EXERCISE OBJECTIVE: Give the rows again from the start through the line that contains "(x=310, y=174)", switching "Where should I click to" to "Where do I click to" and leaving everything else the same.

INFORMATION SHOWN:
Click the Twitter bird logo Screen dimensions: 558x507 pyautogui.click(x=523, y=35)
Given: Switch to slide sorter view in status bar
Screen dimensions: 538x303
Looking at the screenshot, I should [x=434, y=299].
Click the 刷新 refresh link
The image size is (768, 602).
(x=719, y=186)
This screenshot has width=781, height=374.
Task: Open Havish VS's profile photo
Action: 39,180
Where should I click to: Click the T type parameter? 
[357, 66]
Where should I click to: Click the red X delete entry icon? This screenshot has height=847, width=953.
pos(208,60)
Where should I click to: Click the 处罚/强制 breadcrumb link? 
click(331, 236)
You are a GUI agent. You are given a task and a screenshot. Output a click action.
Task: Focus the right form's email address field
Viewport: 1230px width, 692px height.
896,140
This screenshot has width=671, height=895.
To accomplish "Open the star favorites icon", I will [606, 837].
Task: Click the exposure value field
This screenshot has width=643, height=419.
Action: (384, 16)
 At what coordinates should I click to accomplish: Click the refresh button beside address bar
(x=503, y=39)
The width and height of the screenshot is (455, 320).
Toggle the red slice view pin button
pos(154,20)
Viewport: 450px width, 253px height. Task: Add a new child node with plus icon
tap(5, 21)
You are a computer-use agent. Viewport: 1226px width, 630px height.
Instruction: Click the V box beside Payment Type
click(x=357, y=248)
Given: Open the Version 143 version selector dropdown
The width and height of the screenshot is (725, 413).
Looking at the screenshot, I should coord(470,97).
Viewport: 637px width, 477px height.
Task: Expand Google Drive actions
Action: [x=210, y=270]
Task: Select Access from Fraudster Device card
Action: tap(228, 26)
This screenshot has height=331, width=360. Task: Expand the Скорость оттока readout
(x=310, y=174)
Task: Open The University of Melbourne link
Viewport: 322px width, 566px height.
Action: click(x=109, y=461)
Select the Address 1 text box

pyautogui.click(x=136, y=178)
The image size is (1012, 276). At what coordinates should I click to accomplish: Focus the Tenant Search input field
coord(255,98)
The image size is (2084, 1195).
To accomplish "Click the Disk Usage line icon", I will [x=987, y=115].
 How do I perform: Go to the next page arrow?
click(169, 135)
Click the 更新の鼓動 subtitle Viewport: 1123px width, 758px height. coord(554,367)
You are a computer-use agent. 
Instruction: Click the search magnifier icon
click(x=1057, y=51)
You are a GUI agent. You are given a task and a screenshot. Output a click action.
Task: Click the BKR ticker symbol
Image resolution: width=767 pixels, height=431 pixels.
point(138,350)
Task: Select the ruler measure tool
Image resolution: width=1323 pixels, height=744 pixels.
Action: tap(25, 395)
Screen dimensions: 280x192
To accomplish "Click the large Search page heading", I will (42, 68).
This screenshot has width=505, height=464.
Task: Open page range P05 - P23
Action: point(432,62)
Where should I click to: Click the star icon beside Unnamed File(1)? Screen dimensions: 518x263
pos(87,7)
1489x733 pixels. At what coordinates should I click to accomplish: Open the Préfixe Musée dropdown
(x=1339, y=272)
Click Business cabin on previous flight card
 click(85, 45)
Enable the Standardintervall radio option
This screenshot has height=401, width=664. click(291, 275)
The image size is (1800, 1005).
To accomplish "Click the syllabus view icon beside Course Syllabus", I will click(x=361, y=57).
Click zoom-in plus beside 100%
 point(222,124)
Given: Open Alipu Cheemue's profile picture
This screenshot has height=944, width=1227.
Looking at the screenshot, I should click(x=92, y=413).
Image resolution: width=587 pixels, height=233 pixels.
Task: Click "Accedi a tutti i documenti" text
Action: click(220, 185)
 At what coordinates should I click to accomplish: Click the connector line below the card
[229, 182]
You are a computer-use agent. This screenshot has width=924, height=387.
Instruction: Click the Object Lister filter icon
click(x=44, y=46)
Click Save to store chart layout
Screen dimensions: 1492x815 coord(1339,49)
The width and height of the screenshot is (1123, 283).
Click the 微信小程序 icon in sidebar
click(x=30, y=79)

RESPONSE TO THE EXERCISE:
Click the Twitter bird logo Screen dimensions: 558x507 pyautogui.click(x=523, y=35)
Given: Switch to slide sorter view in status bar
Screen dimensions: 538x303
Looking at the screenshot, I should [x=434, y=299].
Click the 刷新 refresh link
The image size is (768, 602).
(x=719, y=186)
This screenshot has width=781, height=374.
Task: Open Havish VS's profile photo
Action: 39,180
Where do I click to: Click the T type parameter? 
[357, 66]
Where do I click to: Click the red X delete entry icon? This screenshot has height=847, width=953.
pos(208,60)
Where do I click to: Click the 处罚/强制 breadcrumb link? 
click(331, 236)
You are a GUI agent. You are given a task and a screenshot. Output a click action.
Task: Focus the right form's email address field
Viewport: 1230px width, 692px height.
896,140
This screenshot has width=671, height=895.
To accomplish "Open the star favorites icon", I will [606, 837].
Task: Click the exposure value field
This screenshot has width=643, height=419.
Action: (384, 16)
 At what coordinates should I click to accomplish: Click the refresh button beside address bar
(x=503, y=39)
The width and height of the screenshot is (455, 320).
Toggle the red slice view pin button
pos(154,20)
Viewport: 450px width, 253px height. Task: Add a new child node with plus icon
tap(5, 21)
You are a computer-use agent. Viewport: 1226px width, 630px height.
Instruction: Click the V box beside Payment Type
click(x=357, y=248)
Given: Open the Version 143 version selector dropdown
The width and height of the screenshot is (725, 413).
Looking at the screenshot, I should coord(470,97).
Viewport: 637px width, 477px height.
Task: Expand Google Drive actions
Action: [x=210, y=270]
Task: Select Access from Fraudster Device card
Action: tap(228, 26)
This screenshot has height=331, width=360. Task: Expand the Скорость оттока readout
(x=310, y=174)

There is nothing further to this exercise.